WHAT IS EXPECTED:
Transcribe the lines starting with the one containing "Where should I" and ending with the one containing "pyautogui.click(x=180, y=310)", both included. Give only those lines.

DATA LINES:
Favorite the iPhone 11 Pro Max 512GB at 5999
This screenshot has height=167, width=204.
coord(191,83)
...
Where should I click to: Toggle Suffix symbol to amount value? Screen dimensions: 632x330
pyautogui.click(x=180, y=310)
==
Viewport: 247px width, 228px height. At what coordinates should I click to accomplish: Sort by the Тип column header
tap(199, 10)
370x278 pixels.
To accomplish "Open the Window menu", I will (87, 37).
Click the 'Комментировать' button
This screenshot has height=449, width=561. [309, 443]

SOLUTION FOR THIS PROBLEM:
Where should I click to: Toggle Suffix symbol to amount value? Screen dimensions: 632x330
pyautogui.click(x=180, y=310)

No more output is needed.